# DOCUMENT SEGMENT:
=======
Holiday Advice from the Pathological Optimist

Back when all the children were still at home and we took family vacations, I’d always get excited beforehand, beginning each journey convinced we’d have a wonderful time together. I’m a devotee of ideal family life, forever in pursuit of the Father Knows Best type of vacation where everyone gets along and we have a meaningful experience together. As the first day or two of those trips passed by, I’d struggle to stay upbeat in the face of the predictable bickering, complaints about the amount of time spent in the car, indifference or hostility to the activity we had planned. Eventually I’d snap and get surly, utterly disillusioned by the experience.

During the year we lived in France, we drove from Burgundy down to Barcelona and then to San Sebastian — all five of us in the minivan for horrendous hours on end. In a series of photos over that week, you can see my mood degenerate until finally, near the end when we were visiting the Guggenheim Museum in Bilbao, I am stony-faced and angry. My children like to tease me about my absurd optimism concerning family life, and about vacations in particular. They all know better.

I found myself recalling those vacations this past week as I was looking forward to Thanksgiving with buoyant spirits. Oldest son coming in from Chicago, middle son flying in from California, my 13-year-old daughter eager to participate in preparing the feast. She and I made happy plans to do the marketing together Tuesday afternoon. All five of us would finally reunite for a holiday meal, glad to see one another after this time apart. Good food, meaningful conversation at the table, and maybe we’d play some games in between the main meal and dessert, just to let our food settle.
=======
# DATA SECTION:
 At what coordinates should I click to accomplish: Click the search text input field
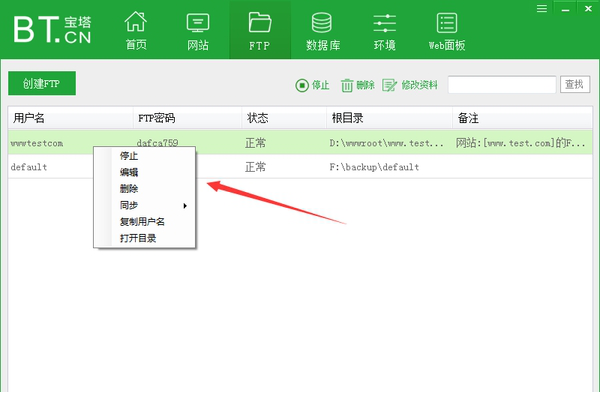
=======
# REQUIREMENTS:
Please answer from the holiday essay: during which museum visit do the photos show the writer stony-faced and angry?

# SOLUTION TO THIS PROBLEM:
The Guggenheim Museum in Bilbao.